Saved entries

================================

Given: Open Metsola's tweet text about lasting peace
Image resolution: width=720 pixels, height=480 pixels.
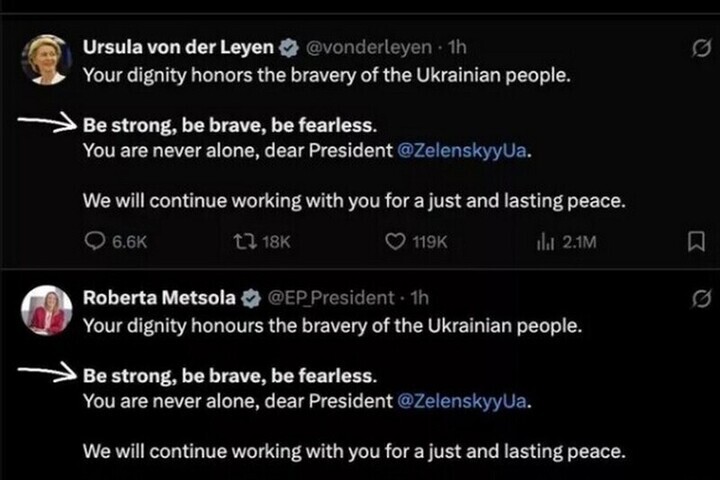Looking at the screenshot, I should coord(354,452).
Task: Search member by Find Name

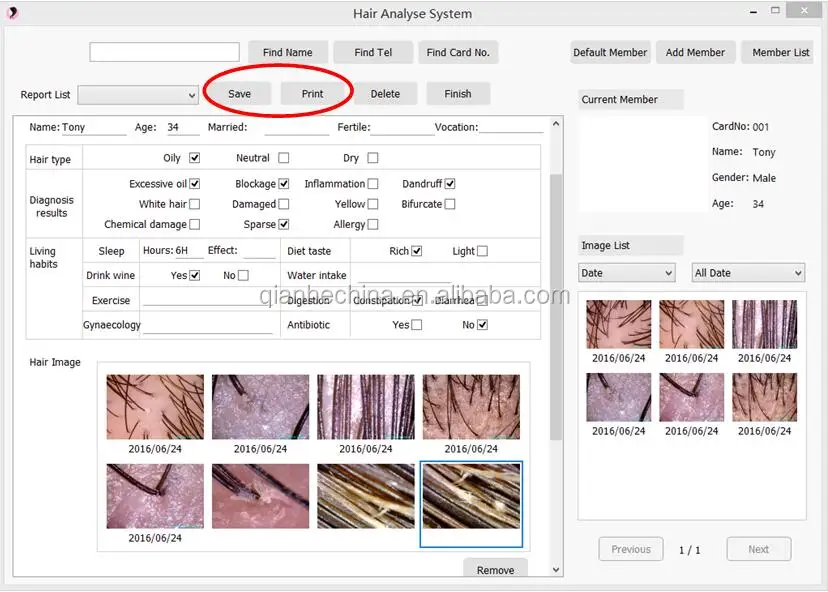Action: [287, 51]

================================

DIRECTIONS FOR THIS TASK — The result should be every entry, word for word, and no pictures.

OUTPUT FOR THIS EXERCISE —
Given: Open Metsola's tweet text about lasting peace
Image resolution: width=720 pixels, height=480 pixels.
Looking at the screenshot, I should coord(354,452).
Task: Search member by Find Name

Action: [287, 51]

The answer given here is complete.